During her forced stay in Guatemala, Emily allegedly refused to speak to her father over the phone, believing that he had not wanted to come pick her up at the airport. After her return to New York, the girl hid when people knocked on the front door, and would not let go of her father's hand when she left the house, according to the complaint Ruiz filed in Brooklyn against the United States last year.

The case is now before the Eastern District of Virginia after U.S. District Judge Kiyo Matsumoto refused to dismiss it last week.

"The court cannot discern how deciding to wait fourteen hours before contacting E.R.'s parents and to only provide the child with a cookie and a soda over twenty hours could constitute a considered judgment grounded in social, economic, or political policies," Matsumoto said. "Indeed, the government has not offered any reason as to why the CBP Officers' actions in this regard were justified by or susceptible to policy analysis."

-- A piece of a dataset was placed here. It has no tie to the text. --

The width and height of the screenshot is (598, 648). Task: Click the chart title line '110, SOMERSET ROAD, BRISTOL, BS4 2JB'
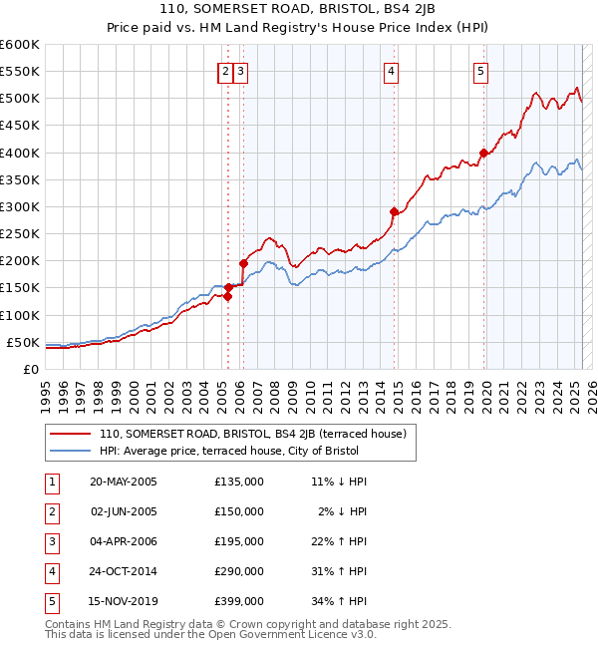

In addition, the immigration status of Emily's parents has no bearing on her right to be reunited with her parents in the U.S.

"The government fails to identify any policy, guideline or regulation relating to the situation of an admitted minor U.S. citizen being separated from her parents that would justify the application of the discretionary function exception, and offers no authority as to why CBP Officers could properly exercise discretion by simply refusing to reunite a verified U.S. minor citizen with her biological and legal parents," the judge found.

Virginia is the proper venue for the case because most of the witnesses reside there, and that is where the incident giving rise to this lawsuit took place, according to the ruling.

Matsumoto noted that Emily has been living in Guatemala with no plans to return to the United States, let alone New York.